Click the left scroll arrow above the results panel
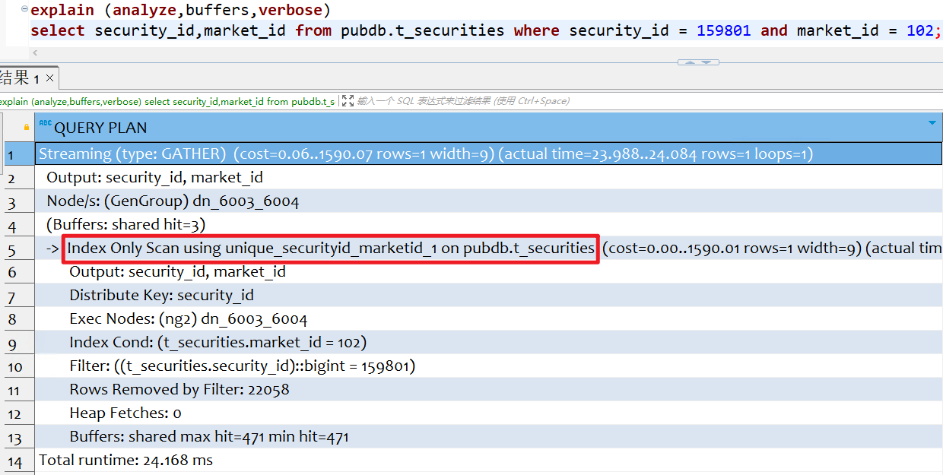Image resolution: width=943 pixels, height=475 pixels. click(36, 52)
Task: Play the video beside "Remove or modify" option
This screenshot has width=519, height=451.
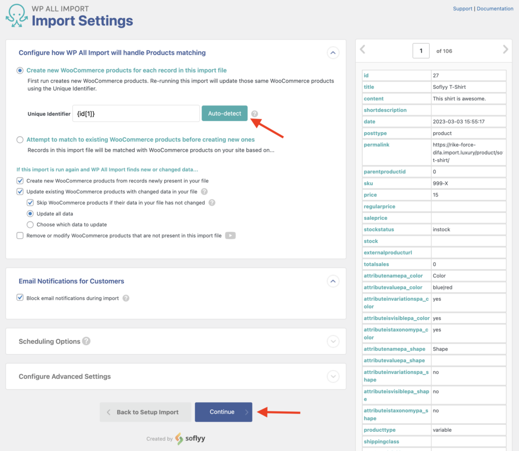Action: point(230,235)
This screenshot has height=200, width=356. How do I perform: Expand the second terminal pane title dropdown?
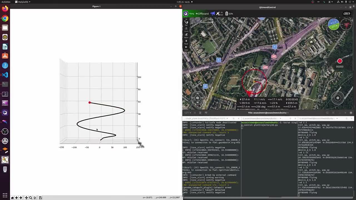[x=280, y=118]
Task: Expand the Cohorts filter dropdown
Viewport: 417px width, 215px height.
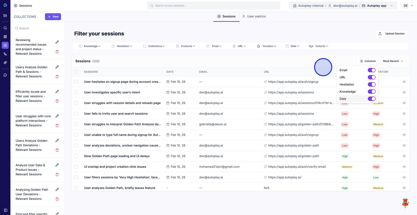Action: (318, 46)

════════════════════

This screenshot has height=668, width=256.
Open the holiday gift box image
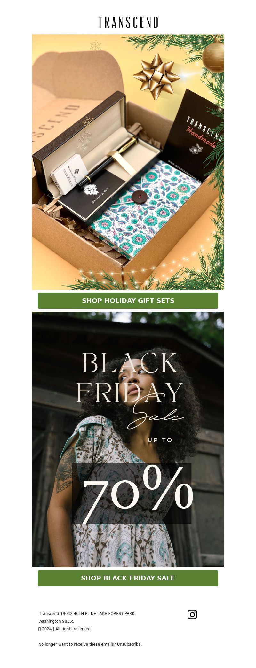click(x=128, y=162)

════════════════════

→ **Brief**:
Your answer should consist of each line of the data above in which the word "Task" occurs.

→ **Solution to this problem**:
Task: Play the video beside "Remove or modify" option
Task: Expand the Cohorts filter dropdown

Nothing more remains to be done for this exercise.